Tuesday 26 March 2024

A pet hate

@wwaycorrigan

[For an audio/vlog version of this story, click here.]

A farmer's work is never done. Be it tillage or livestock, caring for animals and crops is a perpetual process.

Anyone who has worked on a farm appreciates — or at least should appreciate — this.

A pet hate: Pets, particularly big dogs, can have quite a negative impact on the environment.
Cute but costly.
Therein lies a problem in today's urban-centric world. Many people haven't worked on a farm. They do little to nothing to produce the food they eat. And no, driving to the supermarket or, for the more affluent and smug, the farmers' market is not a step in the production of foodstuffs.

So it wouldn't be the worst idea ever mooted to have city dwellers, particularly the wealthier ones who will most likely rise to positions of influence and power, spend a year of their young lives labouring on a farm.

In this way, they might acquire a greater appreciation for the work required to keep the masses, rich and poor, munching contentedly.

Even better, with more hands-on labourers, the use of that damaging, polluting farm machinery would be reduced. It's one way to address the pullulation of princes and princesses which has resulted in a paucity of proles in high-income nations.

Virtuous vegans

Yet, for those earmarked to serve their time on livestock farms, I've no doubt there would be a fair few conscientious objectors.

The objection: 'Raising animals for human consumption is a cruel and immoral practice, and one that also causes substantial environmental damage. Today's humans don't need meat and other animal products to survive. Thus, to partake in livestock farming is to knowingly and unnecessarily destroy the planet as we know it. I shall have no part in it whatsoever.'

Many who hold this view practice what they preach. They don't eat meat, and some don't even consume food from farmed animals that must be kept alive to get their produce, such as dairy products and eggs.

The vegetarian/vegan versus omnivore debate is far from novel. A recent renewal of it can be heard on BBC Radio 4's Moral Maze.
'The worst of these activists are those with an aggressive mongrel who believe that their little ball of fur is the God of dogs.'
I've mentioned before on these pages that many in the comfortable classes could do with eating less meat. Some could do with eating less, full-stop.

Also, as somebody who was raised on a small cattle farm, I do realise that some livestock holders could, indeed should act in a more environmentally friendly way. What's more, in certain areas, cattle-raising is perhaps not the best use of the land at one's disposal.

- _Dataset entries_:
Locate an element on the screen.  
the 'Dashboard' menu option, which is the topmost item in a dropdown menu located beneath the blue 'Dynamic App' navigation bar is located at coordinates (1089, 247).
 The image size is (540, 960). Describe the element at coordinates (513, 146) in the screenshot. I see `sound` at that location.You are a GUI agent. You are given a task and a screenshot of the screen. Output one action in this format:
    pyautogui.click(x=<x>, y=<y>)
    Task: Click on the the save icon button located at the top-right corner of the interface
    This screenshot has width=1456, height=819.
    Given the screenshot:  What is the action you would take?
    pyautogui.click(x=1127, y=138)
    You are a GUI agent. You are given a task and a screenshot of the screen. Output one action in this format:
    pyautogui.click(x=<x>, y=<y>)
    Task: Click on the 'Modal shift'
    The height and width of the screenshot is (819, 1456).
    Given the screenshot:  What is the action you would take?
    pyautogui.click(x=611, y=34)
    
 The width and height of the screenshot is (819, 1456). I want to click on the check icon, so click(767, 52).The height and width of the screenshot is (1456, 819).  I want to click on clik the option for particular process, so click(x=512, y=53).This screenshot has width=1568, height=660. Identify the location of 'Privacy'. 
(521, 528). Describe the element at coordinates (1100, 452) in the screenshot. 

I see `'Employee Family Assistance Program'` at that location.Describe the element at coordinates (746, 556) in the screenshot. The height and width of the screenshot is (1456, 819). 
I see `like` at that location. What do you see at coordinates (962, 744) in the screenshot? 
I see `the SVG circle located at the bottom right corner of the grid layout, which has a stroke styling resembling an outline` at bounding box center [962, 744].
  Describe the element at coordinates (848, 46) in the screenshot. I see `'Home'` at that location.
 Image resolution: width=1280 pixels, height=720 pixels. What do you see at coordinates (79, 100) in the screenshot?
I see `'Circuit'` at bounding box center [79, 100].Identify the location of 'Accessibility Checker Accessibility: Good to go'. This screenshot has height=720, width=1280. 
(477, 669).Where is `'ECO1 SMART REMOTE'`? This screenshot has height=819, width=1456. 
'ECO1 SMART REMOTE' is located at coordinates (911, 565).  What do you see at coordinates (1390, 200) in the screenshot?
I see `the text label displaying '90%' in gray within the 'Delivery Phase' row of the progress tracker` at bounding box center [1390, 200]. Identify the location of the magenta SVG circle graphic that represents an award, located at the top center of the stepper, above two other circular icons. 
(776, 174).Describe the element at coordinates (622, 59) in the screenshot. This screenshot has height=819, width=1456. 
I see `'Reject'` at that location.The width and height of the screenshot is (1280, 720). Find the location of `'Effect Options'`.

- _Tasks_:
a: Quote the farming column from "Many who hold" up to and including "4's Moral Maze.".
b: In the farming column, on which BBC Radio 4 program can a recent renewal of the vegetarian/vegan versus omnivore debate be heard?
c: Proceed with the farming column from where it stops.

- _The results_:
a:
Many who hold this view practice what they preach. They don't eat meat, and some don't even consume food from farmed animals that must be kept alive to get their produce, such as dairy products and eggs.

The vegetarian/vegan versus omnivore debate is far from novel. A recent renewal of it can be heard on BBC Radio 4's Moral Maze.

b: Moral Maze.

c:
So, I'm not unsympathetic to certain elements of the vegetarian/vegan stance.

Dog dinner

Where I do cry foul — and f·o·w·l —however, is with the militant-esque no-more-meat activists who are also pet owners, particularly those who keep cats and/or dogs.

If one is vehemently against livestock farming in terms of cruelty and environmental damage, these same arguments can be aimed at pet owners.

Speaking about domesticated dogs specifically, most of them, particularly in urban areas, only get out and about when allowed to by their owners. They're not exactly free, are they? Their wild cousins in Africa would surely view such an existence as, at best, restrained.

OK, pet dogs are just that. They've been kept for centuries as human companions. Some of them are put to work, so they're not just a drain on the planet's finite resources. They contribute, they provide a tangible benefit. In certain parts of the world, people make a meal out of their mutts: not a dog's dinner but an actual dog dinner.

Yet, most dogs around today are pets and pets only. It's why, from the perspective of humans who like to be controlled and have most of their concerns taken care of by someone else, we have the expression, 'It's a dog's life.' (If I had to be one or the other, I'd choose to be a wild dog rather than one tied to a Homo sapien.)

These pets, of course, have to be fed and watered.

Carnivorous curs

According to Gregory Okin, a professor from the University of California Los Angeles quoted in an earth.org article, it's estimated that an average-sized dog generates 770 kg of carbon dioxide equivalent (CO2e) emissions annually. For an even bigger dog, the figure can be upwards of 2,500 kg, which is twice as much as the emissions from the use of a standard family car per year. An average-sized cat, for the record, can produce carbon dioxide emissions of about 310 kg in a year.

That earth.org article also states that the meat consumption of pets in the US generates about 64 million tonnes of carbon dioxide annually, the equivalent of driving 13.6 million cars. If cats and dogs in the US were their own country, they would rank in the top six for meat consumption globally. (Another piece that delves into this area is The Guardian's Throw a dog a bean: how to reduce the carbon footprint of your pets. See, I'm not completely anti-The Guardian.)

This should give some pause for thought to any cat- and/or dog-owning vegan activist who hounds pet-less meat-eaters. One may not be as green as one thinks.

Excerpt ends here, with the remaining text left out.